- What to do
Every line of the entries below that carries the string "computer" should be copied.

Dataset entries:
* * *

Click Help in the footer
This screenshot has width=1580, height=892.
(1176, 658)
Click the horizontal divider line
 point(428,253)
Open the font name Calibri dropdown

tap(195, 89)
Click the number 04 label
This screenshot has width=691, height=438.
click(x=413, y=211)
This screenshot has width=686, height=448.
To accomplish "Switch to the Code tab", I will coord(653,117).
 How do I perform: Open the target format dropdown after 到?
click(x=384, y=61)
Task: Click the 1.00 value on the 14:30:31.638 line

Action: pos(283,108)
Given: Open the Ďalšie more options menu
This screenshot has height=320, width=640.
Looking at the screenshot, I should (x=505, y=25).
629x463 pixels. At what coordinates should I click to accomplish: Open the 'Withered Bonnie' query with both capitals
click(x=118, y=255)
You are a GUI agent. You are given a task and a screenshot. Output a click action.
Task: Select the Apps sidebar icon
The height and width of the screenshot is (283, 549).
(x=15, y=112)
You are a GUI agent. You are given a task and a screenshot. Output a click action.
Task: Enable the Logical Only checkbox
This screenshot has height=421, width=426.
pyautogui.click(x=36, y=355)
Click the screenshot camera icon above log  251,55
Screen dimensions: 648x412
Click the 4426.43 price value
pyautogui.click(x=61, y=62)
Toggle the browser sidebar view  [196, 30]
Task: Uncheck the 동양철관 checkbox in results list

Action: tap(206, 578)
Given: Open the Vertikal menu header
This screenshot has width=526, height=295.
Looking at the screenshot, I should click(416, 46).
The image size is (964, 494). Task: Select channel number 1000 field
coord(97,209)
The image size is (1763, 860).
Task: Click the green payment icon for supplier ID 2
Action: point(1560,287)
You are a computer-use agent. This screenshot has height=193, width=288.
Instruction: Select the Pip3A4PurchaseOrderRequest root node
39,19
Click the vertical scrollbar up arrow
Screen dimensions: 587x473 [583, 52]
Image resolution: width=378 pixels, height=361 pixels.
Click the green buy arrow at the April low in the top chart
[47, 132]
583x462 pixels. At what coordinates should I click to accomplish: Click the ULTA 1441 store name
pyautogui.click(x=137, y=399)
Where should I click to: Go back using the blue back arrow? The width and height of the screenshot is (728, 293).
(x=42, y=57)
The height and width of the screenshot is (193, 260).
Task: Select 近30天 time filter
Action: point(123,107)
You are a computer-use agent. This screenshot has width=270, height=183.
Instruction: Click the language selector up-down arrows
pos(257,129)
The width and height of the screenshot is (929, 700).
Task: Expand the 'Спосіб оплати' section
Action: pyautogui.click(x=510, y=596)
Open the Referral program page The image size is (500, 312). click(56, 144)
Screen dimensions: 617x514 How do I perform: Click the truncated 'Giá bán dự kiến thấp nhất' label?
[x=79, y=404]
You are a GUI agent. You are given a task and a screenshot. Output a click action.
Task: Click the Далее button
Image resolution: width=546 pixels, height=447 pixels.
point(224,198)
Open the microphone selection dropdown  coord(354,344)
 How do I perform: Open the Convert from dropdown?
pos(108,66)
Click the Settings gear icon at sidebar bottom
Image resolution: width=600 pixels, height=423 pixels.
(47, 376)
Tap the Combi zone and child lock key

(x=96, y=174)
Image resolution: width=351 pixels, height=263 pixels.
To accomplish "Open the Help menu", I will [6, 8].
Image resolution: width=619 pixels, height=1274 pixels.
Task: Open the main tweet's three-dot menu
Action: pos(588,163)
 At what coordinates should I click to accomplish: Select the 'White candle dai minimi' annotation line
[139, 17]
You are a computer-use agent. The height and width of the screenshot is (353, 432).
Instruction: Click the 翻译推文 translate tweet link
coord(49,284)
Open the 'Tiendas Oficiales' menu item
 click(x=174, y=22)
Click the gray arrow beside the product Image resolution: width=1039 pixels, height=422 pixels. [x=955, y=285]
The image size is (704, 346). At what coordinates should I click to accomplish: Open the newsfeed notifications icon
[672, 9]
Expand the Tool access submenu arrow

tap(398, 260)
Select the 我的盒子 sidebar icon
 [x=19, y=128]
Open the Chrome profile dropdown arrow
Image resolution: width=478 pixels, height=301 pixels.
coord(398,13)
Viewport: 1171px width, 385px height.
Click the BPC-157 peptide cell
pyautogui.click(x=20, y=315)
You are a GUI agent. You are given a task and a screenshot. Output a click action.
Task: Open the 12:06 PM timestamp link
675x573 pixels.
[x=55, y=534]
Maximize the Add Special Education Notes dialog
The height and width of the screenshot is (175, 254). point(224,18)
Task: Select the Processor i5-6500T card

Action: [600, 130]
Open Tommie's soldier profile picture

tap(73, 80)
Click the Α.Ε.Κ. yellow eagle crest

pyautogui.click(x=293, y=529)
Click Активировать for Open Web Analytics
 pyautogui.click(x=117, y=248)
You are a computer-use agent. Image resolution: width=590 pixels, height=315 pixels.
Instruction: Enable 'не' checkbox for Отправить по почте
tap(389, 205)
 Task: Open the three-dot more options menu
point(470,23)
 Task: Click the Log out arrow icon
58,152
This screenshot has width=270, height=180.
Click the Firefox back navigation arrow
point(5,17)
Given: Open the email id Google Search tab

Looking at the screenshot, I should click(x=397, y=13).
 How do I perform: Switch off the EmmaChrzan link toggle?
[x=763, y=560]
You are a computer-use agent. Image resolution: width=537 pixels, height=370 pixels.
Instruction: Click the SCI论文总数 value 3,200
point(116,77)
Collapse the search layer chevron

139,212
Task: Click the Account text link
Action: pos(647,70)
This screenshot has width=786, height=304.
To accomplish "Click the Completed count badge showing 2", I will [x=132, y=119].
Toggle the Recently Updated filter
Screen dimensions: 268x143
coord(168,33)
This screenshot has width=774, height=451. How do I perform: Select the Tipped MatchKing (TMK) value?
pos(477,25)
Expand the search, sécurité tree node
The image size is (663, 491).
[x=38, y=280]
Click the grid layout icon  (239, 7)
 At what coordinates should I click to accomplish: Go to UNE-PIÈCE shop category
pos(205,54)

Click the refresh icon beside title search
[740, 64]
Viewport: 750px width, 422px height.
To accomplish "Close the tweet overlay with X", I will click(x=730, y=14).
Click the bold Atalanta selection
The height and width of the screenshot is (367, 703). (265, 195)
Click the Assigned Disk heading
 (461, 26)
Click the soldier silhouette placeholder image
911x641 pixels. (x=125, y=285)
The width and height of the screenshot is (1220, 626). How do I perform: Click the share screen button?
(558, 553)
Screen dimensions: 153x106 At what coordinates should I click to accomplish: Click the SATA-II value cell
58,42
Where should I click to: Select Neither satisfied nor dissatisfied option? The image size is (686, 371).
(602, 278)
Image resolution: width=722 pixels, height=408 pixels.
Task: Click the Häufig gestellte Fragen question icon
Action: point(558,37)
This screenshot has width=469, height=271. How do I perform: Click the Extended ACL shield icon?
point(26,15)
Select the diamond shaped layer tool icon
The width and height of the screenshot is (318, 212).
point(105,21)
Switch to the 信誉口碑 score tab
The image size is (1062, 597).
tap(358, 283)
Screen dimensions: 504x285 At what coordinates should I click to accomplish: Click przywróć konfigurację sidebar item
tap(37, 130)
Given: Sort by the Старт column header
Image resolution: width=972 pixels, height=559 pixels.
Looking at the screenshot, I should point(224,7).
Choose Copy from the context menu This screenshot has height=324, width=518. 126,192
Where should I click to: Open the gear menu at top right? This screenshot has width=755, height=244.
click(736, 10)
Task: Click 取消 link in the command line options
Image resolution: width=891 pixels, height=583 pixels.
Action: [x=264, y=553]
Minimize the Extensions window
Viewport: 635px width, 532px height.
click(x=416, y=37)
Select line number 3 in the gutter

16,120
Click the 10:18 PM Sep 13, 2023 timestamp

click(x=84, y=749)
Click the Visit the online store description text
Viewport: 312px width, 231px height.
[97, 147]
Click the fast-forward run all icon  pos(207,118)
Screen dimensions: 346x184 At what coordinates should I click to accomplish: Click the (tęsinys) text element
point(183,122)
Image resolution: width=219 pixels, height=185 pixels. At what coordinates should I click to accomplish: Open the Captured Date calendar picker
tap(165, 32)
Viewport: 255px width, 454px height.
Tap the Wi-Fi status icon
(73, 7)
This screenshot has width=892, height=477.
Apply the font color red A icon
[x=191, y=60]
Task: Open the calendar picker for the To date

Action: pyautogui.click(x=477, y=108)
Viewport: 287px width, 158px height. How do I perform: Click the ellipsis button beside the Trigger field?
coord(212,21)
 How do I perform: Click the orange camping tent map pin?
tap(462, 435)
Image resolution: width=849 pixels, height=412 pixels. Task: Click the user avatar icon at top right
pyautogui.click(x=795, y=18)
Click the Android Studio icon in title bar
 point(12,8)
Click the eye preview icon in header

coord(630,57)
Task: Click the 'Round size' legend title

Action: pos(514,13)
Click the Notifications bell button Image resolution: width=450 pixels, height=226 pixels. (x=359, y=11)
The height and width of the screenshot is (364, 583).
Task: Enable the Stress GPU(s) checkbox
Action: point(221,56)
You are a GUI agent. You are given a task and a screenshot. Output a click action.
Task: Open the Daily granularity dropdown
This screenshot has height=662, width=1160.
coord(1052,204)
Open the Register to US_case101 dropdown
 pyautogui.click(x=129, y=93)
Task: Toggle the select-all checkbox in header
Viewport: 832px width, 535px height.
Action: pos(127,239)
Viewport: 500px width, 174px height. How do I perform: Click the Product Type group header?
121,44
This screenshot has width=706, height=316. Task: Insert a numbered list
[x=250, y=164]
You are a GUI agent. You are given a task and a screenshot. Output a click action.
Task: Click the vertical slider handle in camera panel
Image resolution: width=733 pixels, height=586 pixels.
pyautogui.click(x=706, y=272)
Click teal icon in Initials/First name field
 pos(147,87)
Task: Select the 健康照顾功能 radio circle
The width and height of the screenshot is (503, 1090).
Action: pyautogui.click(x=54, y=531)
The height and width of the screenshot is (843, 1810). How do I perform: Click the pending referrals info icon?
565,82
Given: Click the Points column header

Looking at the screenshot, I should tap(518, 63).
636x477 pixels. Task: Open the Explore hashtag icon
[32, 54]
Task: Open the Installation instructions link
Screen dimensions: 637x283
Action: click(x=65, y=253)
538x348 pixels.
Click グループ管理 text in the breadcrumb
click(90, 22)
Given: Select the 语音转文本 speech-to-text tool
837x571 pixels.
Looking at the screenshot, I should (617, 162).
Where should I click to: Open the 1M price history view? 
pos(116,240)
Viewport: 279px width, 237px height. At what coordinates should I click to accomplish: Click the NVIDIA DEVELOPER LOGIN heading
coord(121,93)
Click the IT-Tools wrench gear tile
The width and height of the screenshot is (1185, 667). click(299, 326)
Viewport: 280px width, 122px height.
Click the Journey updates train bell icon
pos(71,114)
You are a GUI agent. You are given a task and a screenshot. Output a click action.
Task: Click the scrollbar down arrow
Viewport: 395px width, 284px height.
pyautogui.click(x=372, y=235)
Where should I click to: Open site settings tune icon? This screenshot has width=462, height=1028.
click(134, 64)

* * *

- Answer to this problem
You are a computer-use agent. This screenshot has height=193, width=288.
You are a computer-use agent. This screenshot has width=270, height=183.
You are a computer-use agent. The height and width of the screenshot is (353, 432).
You are a computer-use agent. Image resolution: width=590 pixels, height=315 pixels.
You are a computer-use agent. Image resolution: width=537 pixels, height=370 pixels.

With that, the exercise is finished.